• Records supplied:
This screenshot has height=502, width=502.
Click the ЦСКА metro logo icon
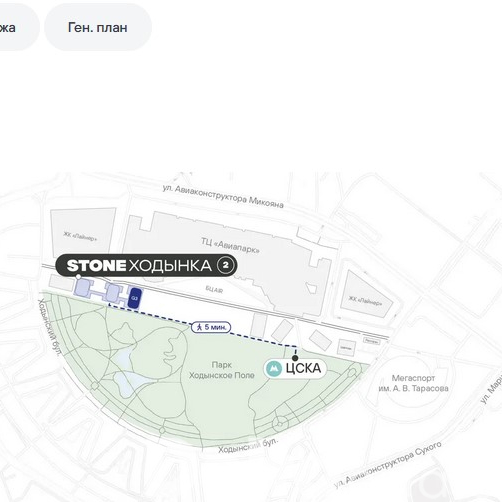pyautogui.click(x=274, y=368)
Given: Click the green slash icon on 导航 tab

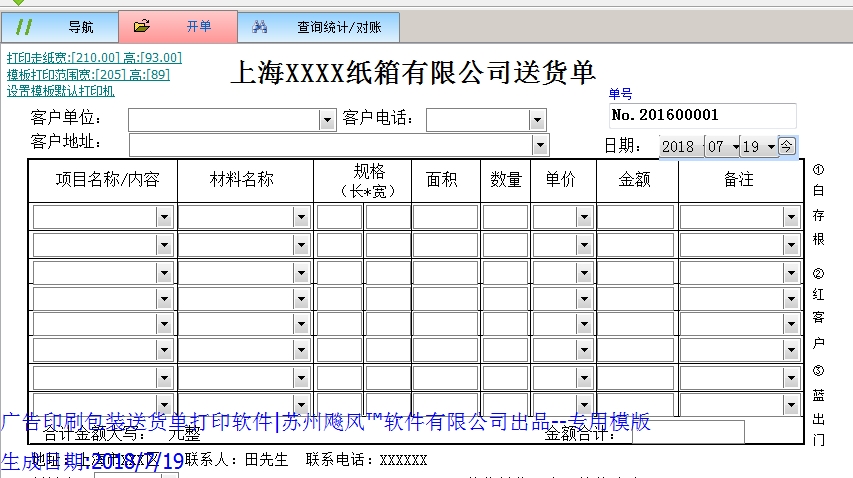Looking at the screenshot, I should (x=25, y=27).
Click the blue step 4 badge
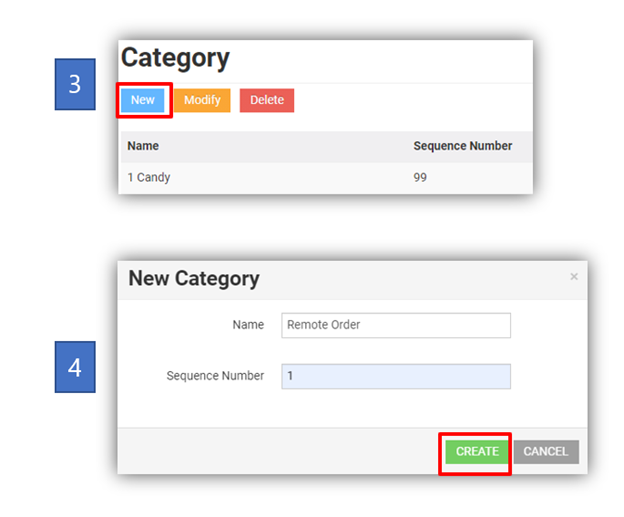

• Set exercise: Rewrite the items above with every "icon" changed to "symbol" and everything else kept the same. Leave the pictures out.

• Task output:
This screenshot has height=502, width=502.
Click the ЦСКА metro logo symbol
pyautogui.click(x=274, y=368)
Given: Click the green slash symbol on 导航 tab

Looking at the screenshot, I should (x=25, y=27).
Click the blue step 4 badge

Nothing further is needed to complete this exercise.